- Bihi Egeh in August 2026

Minister of Finance of the Federal Government of Somalia
- Incumbent
- Assumed office 9 July 2023
- President: Hassan Sheikh Mohamud
- Prime Minister: Hamza Abdi Barre
- Preceded by: Elmi Mohamud Nur

Member of the House of the People
- Incumbent
- Assumed office 22 December 2016
- Constituency: Hargeisa, Woqooyi Galbeed

Minister of Labour and Social Affairs of the Federal Government of Somalia
- In office 11 August 2022 – 8 July 2023
- Preceded by: Abdiwahab Ugas Khalif
- Succeeded by: Mohamed Elmi Ibrahim

Personal details
- Party: Independent
- Education: St Antony's College, Oxford (MSt Diplomatic Studies, 2018);

= Bihi Egeh =

Minister of Finance of the Federal Government of Somalia

Bihi Iman Egeh (Biixi Iimaan Cige, بيحي إيمان عغي) is a Somali politician serving as the current Minister of Finance of the Federal Government of Somalia since July 2023. Under his leadership, Somalia qualified for the Heavily Indebted Poor Countries Initiative completion point on 13 December 2023.

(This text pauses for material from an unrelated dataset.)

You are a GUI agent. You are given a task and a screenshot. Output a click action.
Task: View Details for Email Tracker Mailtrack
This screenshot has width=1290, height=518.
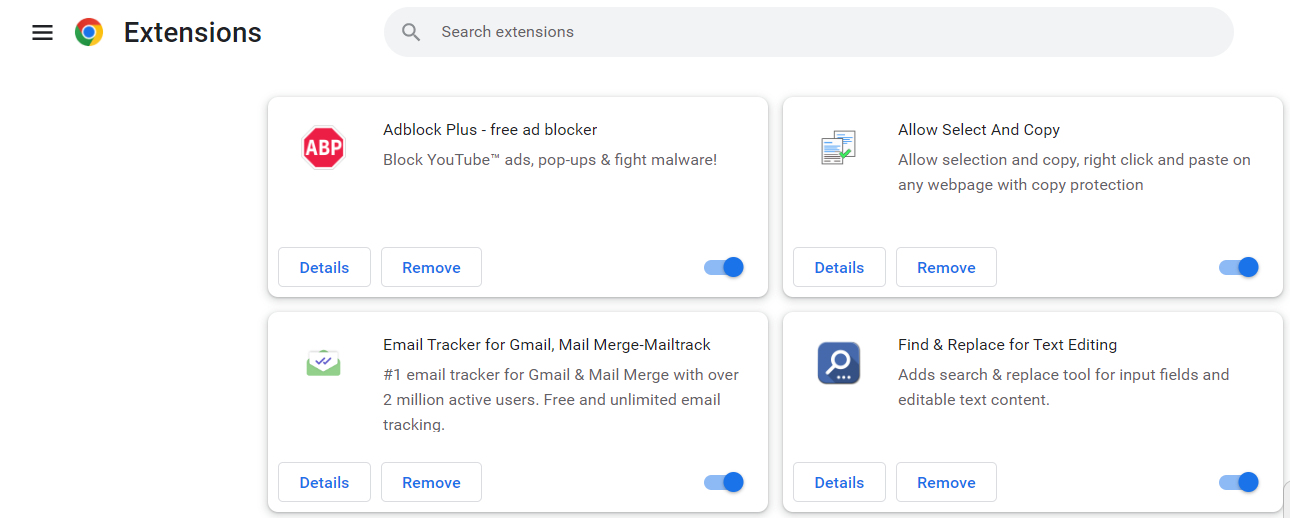(x=324, y=482)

Bihi hails from Hargeisa and is currently serving his second term as a member of the Federal Parliament of Somalia, having first won this seat in the 2016 election.

== Education ==

Bihi holds a Master of Studies in Diplomatic Studies from the University of Oxford, where he studied at St Antony’s College in 2018. He also holds a bachelor’s degree in global studies and international relations from New Generation University College in Addis Ababa.

== Political career ==

Bihi was first elected to the House of the People in December 2016 and retained his seat in November 2021. The African Development Bank's biographical note says that he served as secretary of the parliamentary Foreign Affairs Committee.

While he was Minister of Labour and Social Affairs, the ministry, the International Labour Organization, the Federation of Somali Trade Unions and the Somali Chamber of Commerce and Industry agreed to implement Somalia's first Decent Work Country Programme in June 2023. Bihi represented the government at the signing.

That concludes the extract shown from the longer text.